Les projets en vue desquels est réalisée l’expropriation faisant suite à une déclaration d’état d’abandon manifeste pourront concerner des projets d’implantation industrielle (article L. 2243-3 du CGCT).

Enfin, le Gouvernement devra remettre au Parlement, dans un délai de six mois à compter de la promulgation de la loi industrie verte, un rapport concernant les moyens nécessaires à la requalification des friches de plus de dix ans, en faveur de la réindustrialisation et des enjeux de lutte contre l’artificialisation.

 

V. Protection de la biodiversité.

Il est prévu de créer une nouvelle section intitulée « sites naturels de restauration et de renaturation ». A cet égard, un nouvel article L. 163-1 A du Code de l’environnement, permettra de mener des opérations de restauration ou de développement d’éléments de biodiversité sur des terrains déterminés, et soumis à l’agrément préalable de l’autorité administrative compétente qui sont dénommés « sites naturels de restauration et de renaturation ». Ces opérations donneront lieu à l’identification d’unités de restauration ou de renaturation, mais également à l’attribution de crédits carbone au titre du label « bas‑carbone ».

Il sera possible pour les personnes publiques et privées mettant en œuvre ces opérations de vendre ces unités de restauration ou de renaturation. Ces unités pourront permettre à toute personne soumise à une obligation de mettre en œuvre des mesures de compensation des atteintes à la biodiversité d’y satisfaire de manière anticipée.
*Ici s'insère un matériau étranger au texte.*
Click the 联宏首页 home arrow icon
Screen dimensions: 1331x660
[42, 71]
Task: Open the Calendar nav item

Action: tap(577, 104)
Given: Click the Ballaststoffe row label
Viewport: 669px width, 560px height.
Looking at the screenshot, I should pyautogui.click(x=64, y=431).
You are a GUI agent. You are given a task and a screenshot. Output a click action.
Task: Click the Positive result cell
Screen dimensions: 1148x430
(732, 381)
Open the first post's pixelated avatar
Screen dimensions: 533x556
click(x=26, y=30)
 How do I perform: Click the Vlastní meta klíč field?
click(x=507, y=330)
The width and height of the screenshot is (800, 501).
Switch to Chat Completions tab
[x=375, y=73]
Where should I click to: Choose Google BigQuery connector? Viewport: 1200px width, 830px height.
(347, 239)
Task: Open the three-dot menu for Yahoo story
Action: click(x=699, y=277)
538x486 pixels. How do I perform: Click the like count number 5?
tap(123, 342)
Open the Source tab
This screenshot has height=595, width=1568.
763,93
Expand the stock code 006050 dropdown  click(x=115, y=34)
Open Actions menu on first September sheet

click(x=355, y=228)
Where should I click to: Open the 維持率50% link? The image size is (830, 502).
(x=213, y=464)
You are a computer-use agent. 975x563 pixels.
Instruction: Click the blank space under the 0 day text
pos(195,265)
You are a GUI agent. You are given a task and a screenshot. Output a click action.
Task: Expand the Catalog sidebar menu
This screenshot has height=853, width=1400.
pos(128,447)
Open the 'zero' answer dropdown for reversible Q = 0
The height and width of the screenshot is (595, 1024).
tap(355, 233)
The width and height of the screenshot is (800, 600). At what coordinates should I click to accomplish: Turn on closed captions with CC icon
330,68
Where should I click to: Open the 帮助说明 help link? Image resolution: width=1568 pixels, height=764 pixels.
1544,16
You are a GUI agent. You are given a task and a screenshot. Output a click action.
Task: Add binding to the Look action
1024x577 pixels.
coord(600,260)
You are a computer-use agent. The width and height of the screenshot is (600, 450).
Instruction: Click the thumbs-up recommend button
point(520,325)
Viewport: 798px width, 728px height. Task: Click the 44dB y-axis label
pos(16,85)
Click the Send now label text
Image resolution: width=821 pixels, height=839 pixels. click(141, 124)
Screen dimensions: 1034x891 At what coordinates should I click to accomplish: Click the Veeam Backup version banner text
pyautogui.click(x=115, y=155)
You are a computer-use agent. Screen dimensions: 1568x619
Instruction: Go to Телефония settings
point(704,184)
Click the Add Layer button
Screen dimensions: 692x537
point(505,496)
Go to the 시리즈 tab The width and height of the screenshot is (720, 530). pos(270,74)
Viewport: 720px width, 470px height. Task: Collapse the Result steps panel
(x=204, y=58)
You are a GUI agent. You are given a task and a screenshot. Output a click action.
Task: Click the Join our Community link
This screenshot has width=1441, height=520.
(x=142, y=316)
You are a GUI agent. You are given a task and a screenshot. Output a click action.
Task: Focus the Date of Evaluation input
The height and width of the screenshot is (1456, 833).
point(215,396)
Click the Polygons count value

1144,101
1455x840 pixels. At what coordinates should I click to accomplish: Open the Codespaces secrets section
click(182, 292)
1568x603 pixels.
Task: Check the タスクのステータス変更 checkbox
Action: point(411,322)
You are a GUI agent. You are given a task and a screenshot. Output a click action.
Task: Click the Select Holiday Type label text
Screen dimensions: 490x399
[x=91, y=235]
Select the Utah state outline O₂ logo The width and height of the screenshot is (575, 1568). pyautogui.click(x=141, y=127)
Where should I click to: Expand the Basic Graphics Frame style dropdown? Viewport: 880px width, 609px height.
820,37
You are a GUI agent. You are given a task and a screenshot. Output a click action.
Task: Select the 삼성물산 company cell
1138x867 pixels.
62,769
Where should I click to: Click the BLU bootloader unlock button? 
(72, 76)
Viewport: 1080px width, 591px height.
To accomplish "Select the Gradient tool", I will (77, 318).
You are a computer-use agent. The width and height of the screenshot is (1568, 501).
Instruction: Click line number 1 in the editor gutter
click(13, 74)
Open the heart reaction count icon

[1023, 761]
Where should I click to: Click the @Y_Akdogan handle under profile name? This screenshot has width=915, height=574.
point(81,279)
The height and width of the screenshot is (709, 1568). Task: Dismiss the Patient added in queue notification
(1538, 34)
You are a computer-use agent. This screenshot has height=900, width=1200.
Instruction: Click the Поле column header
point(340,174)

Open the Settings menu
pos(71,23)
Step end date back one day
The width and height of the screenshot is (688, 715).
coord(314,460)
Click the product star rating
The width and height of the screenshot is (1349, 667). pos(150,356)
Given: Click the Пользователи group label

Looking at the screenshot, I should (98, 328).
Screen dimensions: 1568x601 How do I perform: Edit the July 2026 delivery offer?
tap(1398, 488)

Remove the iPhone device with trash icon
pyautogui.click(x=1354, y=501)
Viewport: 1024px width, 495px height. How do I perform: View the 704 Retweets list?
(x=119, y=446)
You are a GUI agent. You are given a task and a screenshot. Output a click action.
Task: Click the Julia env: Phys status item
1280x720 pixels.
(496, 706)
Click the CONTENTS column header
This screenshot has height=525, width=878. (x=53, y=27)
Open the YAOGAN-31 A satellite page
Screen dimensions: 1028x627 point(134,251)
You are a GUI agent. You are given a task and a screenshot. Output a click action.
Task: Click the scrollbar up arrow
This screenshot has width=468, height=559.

Ce dispositif aurait vocation à remplacer le mécanisme actuel des « sites naturels de compensation », considérés trop complexes.

 

VI. Le projet de loi a également vocation de permettre la facilitation et l’accélération de l’implantation d’industries vertes et comporte ainsi des mesures :

  • Visant à clarifier qu’une déclaration de projet peut être adoptée pour les projets d’’implantation d’activités industrielles des chaînes de valeur des technologies favorables au développement durable (article L. 300-6 du Code de l’urbanisme) ;
  • Ayant vocation à faciliter la mise en compatibilité de documents de planification et d’urbanisme pour des projets dits « d’intérêt national majeur » (article L. 300-6-2 du Code de l’urbanisme) ;
  • Prévoyant une prise en compte particulière des projets d’intérêt national majeur dans la mise en œuvre de la règlementation en matière d’artificialisation des sols (article 9 bis du projet de loi) ;
  • Permettant de reconnaitre l’existence d’une raison impérative d’intérêt public majeur à l’occasion de la déclaration d’utilité publique (L. 122-1-1 du Code de l’expropriation pour cause d’utilité publique) ;

Visant à faciliter les regroupements de surfaces de vente de magasins situées dans le périmètre d’une grande opération d’urbanisme, ainsi que le recours aux grandes opérations d’urbanisme.